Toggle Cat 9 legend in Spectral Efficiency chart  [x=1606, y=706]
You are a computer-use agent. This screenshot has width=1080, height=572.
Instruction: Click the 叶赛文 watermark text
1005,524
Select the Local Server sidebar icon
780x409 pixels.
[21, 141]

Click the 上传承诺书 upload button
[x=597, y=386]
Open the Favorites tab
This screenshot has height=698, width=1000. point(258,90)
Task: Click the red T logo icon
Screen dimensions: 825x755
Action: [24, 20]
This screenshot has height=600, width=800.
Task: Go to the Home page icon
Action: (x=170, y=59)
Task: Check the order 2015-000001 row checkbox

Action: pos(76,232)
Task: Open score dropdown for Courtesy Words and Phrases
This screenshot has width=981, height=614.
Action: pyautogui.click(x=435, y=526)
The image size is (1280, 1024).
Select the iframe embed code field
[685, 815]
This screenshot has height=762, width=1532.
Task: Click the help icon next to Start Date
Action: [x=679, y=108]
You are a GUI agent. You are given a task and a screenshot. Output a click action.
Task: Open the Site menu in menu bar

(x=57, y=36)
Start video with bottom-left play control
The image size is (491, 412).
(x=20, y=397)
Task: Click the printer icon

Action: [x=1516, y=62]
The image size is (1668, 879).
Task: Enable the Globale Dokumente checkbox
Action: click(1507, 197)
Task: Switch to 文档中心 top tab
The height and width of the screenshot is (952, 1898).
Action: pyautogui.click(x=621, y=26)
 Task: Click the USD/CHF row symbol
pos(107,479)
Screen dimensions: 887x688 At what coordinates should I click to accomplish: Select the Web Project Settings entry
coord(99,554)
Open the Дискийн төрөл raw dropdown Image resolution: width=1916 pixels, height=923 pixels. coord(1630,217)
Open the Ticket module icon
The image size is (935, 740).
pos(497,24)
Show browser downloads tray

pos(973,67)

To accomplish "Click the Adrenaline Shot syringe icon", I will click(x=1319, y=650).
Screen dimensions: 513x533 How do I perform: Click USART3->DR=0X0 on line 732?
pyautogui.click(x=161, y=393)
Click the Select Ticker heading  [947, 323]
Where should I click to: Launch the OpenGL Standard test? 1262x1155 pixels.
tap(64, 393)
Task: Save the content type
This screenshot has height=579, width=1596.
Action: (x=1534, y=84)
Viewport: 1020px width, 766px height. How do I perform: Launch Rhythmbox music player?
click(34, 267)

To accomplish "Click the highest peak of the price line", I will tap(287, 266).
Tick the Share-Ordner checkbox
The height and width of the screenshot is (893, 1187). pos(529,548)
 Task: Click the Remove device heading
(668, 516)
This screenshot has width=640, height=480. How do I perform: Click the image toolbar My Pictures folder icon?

------------------------------------------------------------

• [What needs to be done]: Please return the records above in their exact form.

• [Solution]:
Toggle Cat 9 legend in Spectral Efficiency chart  [x=1606, y=706]
You are a computer-use agent. This screenshot has width=1080, height=572.
Instruction: Click the 叶赛文 watermark text
1005,524
Select the Local Server sidebar icon
780x409 pixels.
[21, 141]

Click the 上传承诺书 upload button
[x=597, y=386]
Open the Favorites tab
This screenshot has height=698, width=1000. point(258,90)
Task: Click the red T logo icon
Screen dimensions: 825x755
Action: [24, 20]
This screenshot has height=600, width=800.
Task: Go to the Home page icon
Action: (x=170, y=59)
Task: Check the order 2015-000001 row checkbox

Action: pos(76,232)
Task: Open score dropdown for Courtesy Words and Phrases
This screenshot has width=981, height=614.
Action: pyautogui.click(x=435, y=526)
The image size is (1280, 1024).
Select the iframe embed code field
[685, 815]
This screenshot has height=762, width=1532.
Task: Click the help icon next to Start Date
Action: [x=679, y=108]
You are a GUI agent. You are given a task and a screenshot. Output a click action.
Task: Open the Site menu in menu bar

(x=57, y=36)
Start video with bottom-left play control
The image size is (491, 412).
(x=20, y=397)
Task: Click the printer icon

Action: [x=1516, y=62]
The image size is (1668, 879).
Task: Enable the Globale Dokumente checkbox
Action: click(1507, 197)
Task: Switch to 文档中心 top tab
The height and width of the screenshot is (952, 1898).
Action: pyautogui.click(x=621, y=26)
 Task: Click the USD/CHF row symbol
pos(107,479)
Screen dimensions: 887x688 At what coordinates should I click to accomplish: Select the Web Project Settings entry
coord(99,554)
Open the Дискийн төрөл raw dropdown Image resolution: width=1916 pixels, height=923 pixels. coord(1630,217)
Open the Ticket module icon
The image size is (935, 740).
pos(497,24)
Show browser downloads tray

pos(973,67)

To accomplish "Click the Adrenaline Shot syringe icon", I will click(x=1319, y=650).
Screen dimensions: 513x533 How do I perform: Click USART3->DR=0X0 on line 732?
pyautogui.click(x=161, y=393)
Click the Select Ticker heading  [947, 323]
Where should I click to: Launch the OpenGL Standard test? 1262x1155 pixels.
tap(64, 393)
Task: Save the content type
This screenshot has height=579, width=1596.
Action: (x=1534, y=84)
Viewport: 1020px width, 766px height. How do I perform: Launch Rhythmbox music player?
click(34, 267)

To accomplish "Click the highest peak of the price line", I will tap(287, 266).
Tick the Share-Ordner checkbox
The height and width of the screenshot is (893, 1187). pos(529,548)
 Task: Click the Remove device heading
(668, 516)
This screenshot has width=640, height=480. How do I perform: Click the image toolbar My Pictures folder icon?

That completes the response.